---------- Source data ----------
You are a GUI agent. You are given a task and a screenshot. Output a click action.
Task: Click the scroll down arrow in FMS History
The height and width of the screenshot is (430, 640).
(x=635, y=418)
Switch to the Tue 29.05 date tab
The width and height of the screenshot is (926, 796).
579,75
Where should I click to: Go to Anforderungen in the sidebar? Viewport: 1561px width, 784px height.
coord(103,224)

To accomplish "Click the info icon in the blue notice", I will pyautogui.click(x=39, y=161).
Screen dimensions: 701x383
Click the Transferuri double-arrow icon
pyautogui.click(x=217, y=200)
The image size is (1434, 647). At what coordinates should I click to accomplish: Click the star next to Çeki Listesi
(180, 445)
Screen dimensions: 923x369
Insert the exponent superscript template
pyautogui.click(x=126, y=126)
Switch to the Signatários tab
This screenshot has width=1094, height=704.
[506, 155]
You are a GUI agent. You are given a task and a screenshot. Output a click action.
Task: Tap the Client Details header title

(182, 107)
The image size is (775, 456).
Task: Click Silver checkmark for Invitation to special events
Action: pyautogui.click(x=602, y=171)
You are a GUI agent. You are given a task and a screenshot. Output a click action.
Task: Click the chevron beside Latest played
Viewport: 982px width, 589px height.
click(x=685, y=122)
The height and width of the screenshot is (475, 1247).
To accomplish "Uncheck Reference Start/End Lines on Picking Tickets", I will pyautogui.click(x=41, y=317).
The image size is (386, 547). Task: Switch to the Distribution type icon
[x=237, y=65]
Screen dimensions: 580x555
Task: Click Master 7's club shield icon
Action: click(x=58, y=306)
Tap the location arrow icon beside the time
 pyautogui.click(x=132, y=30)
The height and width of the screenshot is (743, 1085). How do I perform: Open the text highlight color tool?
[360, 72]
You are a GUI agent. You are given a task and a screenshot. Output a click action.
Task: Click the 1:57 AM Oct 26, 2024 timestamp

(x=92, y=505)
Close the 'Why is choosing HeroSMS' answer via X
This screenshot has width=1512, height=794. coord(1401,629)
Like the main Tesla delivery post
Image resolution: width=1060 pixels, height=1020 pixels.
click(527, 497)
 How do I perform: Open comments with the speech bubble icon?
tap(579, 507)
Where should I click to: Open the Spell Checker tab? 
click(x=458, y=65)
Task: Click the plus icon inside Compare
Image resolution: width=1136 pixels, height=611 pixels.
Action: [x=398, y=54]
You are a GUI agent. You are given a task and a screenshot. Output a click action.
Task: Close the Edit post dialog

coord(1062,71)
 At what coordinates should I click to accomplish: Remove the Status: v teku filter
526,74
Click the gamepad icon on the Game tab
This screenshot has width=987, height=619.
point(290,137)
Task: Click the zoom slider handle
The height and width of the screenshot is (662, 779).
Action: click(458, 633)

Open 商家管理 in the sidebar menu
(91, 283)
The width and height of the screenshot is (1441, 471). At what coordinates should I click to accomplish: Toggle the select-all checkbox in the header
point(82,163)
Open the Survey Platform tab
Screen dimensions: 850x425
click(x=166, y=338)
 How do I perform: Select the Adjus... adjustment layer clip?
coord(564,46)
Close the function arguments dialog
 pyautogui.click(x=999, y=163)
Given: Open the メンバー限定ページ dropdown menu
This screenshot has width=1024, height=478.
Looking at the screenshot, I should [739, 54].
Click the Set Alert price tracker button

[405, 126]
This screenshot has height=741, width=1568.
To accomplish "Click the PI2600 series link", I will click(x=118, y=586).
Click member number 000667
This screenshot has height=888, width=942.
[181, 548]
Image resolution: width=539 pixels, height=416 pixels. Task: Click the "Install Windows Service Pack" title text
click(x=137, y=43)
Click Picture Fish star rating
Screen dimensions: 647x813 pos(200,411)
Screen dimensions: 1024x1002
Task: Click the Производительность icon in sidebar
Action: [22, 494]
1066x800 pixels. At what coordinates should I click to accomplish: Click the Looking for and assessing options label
----------
Word for word, restate the data above from its first line down to and including the line with "Switch to the Tue 29.05 date tab".

You are a GUI agent. You are given a task and a screenshot. Output a click action.
Task: Click the scroll down arrow in FMS History
The height and width of the screenshot is (430, 640).
(x=635, y=418)
Switch to the Tue 29.05 date tab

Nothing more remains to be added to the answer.